As atuações permanecem um ponto alto de seu antecessor. Apenas Julianne Moore pode causar algum estranhamento por não ser Jodie Foster. Ela não é parecida e sequer pintam seu cabelo ruivo de castanho para tentar aproximar um pouco. Isso incomoda mais alguns que outros. Para mim, é só uma leve distração de começo, a interpretação de Moore não demora a surpreender com seu sucesso em se aproximar muito da essência da Clarice Starling original, aqui mostrada em outro estágio de sua vida. O elenco coadjuvante também impressiona com nomes como Giancarlo Giannini, Ray Liotta e Gary Oldman irreconhecível debaixo da maquiagem pesada de seu personagem e, ainda assim, notavelmente bom em seu papel. Quanto a Anthony Hopkins, sinto o prazer de poder dizer que estender os 26 minutos de sua interpretação em “The Silence of the Lambs” funciona magnificamente em “Hannibal”. É possível conhecer melhor o personagem em sua vida dual de indivíduo culto de alta sociedade e assassino. Nada se perde nessa presença mais longa.
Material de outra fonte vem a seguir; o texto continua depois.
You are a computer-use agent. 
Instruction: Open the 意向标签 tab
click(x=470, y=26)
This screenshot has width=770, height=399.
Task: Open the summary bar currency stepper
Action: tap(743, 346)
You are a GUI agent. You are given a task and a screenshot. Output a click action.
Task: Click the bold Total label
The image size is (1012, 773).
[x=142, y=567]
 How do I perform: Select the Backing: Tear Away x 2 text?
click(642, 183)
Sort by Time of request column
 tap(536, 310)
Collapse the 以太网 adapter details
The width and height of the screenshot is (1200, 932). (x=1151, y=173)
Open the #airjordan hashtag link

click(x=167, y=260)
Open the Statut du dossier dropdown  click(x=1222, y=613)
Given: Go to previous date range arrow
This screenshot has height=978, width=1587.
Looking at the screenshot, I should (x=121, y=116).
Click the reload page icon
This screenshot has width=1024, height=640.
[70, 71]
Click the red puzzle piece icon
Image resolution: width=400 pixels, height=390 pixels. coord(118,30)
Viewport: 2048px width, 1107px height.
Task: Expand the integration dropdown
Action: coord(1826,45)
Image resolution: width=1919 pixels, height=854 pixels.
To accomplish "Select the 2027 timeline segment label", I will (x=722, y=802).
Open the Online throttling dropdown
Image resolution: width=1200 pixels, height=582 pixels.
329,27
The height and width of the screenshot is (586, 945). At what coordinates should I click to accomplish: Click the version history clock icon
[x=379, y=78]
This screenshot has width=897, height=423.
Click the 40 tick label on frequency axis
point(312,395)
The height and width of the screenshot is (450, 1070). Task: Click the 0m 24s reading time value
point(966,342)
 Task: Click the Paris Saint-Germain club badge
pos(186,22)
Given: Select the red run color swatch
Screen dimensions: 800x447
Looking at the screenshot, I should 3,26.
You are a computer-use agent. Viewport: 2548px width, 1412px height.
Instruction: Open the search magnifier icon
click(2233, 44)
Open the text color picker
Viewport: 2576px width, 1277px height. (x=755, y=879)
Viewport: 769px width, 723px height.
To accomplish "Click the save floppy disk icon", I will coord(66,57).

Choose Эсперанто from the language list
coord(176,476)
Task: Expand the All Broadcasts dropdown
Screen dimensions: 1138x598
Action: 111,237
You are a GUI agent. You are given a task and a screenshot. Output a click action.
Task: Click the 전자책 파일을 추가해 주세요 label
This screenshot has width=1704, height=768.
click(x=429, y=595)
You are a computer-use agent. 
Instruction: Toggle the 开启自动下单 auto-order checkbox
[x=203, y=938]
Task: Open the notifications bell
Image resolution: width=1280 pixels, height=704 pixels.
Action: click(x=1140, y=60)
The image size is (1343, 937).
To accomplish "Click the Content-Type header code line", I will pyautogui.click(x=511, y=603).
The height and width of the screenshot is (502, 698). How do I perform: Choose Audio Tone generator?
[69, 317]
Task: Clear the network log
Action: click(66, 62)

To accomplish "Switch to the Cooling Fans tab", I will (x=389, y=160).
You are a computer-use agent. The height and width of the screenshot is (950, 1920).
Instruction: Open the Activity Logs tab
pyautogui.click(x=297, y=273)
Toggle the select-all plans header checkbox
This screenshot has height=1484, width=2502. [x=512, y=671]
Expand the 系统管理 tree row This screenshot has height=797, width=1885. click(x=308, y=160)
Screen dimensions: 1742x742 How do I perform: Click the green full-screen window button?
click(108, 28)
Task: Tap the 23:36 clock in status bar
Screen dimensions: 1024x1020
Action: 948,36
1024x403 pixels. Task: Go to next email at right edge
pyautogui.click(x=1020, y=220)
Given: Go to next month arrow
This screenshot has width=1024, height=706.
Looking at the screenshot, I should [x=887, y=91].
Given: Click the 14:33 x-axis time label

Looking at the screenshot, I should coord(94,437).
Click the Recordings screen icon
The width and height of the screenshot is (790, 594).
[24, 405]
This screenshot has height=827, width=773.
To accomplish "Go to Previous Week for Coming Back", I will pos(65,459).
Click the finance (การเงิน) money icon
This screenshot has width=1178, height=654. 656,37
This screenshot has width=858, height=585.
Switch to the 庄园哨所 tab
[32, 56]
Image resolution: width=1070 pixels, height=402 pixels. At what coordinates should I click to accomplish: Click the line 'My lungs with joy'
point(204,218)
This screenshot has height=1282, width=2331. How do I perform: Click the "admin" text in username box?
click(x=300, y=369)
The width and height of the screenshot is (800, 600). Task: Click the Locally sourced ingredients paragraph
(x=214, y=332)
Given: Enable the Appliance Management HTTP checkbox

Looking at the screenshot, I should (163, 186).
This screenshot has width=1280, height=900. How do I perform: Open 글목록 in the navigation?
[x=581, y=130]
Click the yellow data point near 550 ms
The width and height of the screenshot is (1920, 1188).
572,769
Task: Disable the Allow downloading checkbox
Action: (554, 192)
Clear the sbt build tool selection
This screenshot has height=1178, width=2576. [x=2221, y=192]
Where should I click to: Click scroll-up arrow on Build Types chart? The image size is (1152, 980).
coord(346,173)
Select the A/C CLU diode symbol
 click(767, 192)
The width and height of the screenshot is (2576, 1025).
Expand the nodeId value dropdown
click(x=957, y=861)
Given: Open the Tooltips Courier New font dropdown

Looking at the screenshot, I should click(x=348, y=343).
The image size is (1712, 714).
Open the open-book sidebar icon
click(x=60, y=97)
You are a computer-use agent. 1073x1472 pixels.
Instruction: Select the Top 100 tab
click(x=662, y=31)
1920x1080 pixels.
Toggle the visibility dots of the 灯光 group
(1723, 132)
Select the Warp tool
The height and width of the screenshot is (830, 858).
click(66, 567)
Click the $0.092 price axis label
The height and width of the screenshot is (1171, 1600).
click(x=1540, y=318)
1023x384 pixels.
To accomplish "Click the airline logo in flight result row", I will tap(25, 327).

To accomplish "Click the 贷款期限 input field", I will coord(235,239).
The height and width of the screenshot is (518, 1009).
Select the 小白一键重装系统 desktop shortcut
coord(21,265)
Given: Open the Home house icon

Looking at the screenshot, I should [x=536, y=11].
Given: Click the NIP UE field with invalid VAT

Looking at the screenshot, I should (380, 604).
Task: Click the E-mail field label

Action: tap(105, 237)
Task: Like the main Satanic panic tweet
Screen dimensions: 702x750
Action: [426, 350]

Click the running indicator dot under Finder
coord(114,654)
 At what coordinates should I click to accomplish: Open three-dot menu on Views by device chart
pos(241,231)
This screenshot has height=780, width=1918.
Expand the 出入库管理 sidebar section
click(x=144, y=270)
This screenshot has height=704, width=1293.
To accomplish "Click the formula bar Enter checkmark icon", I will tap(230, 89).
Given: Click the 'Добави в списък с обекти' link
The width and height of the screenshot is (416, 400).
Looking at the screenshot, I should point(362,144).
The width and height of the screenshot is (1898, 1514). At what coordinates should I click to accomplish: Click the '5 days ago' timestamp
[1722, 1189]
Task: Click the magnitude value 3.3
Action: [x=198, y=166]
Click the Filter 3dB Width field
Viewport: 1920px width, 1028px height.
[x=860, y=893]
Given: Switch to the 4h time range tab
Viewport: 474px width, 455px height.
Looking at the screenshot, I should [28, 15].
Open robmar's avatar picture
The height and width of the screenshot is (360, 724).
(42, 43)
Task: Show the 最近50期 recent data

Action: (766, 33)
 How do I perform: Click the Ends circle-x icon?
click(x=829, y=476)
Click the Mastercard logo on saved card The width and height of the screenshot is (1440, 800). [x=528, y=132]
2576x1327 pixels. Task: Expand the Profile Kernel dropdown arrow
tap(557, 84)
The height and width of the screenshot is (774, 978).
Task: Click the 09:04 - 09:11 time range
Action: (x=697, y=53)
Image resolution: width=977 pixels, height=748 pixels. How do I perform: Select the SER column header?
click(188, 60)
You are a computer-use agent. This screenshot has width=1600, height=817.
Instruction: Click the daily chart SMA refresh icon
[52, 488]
Ainda assim, não chega no nível de seu predecessor. É um esforço louvável, só não iguala a conquista artística por seu sucesso estar nos campos altos, não nos mais altos. Consigo entender parcialmente quem não gosta de “Hannibal” por sua abordagem diferente. Claro que sempre haverá puristas desejando mais do mesmo, o que nem sempre é ruim, e por isso existe “Red Dragon“. Existe até gente que detesta o filme por mudar vários elementos do livro original. Outros podem simplesmente não gostar da abordagem mais inclinada ao Terror e da apresentação diferente de um personagem até então só tinha sido visto restringido, sentindo falta da tensão de ver a fera mortífera detrás de um vidro. Talvez a falta de Jodie Foster tenha impactado no rapport percebido entre ela e o doutor? As razões estão por aí. Para todas há um contraponto que pode funcionar ou não. Para mim, essa sempre será uma continuação digna da obra-prima de Jonathan Demme.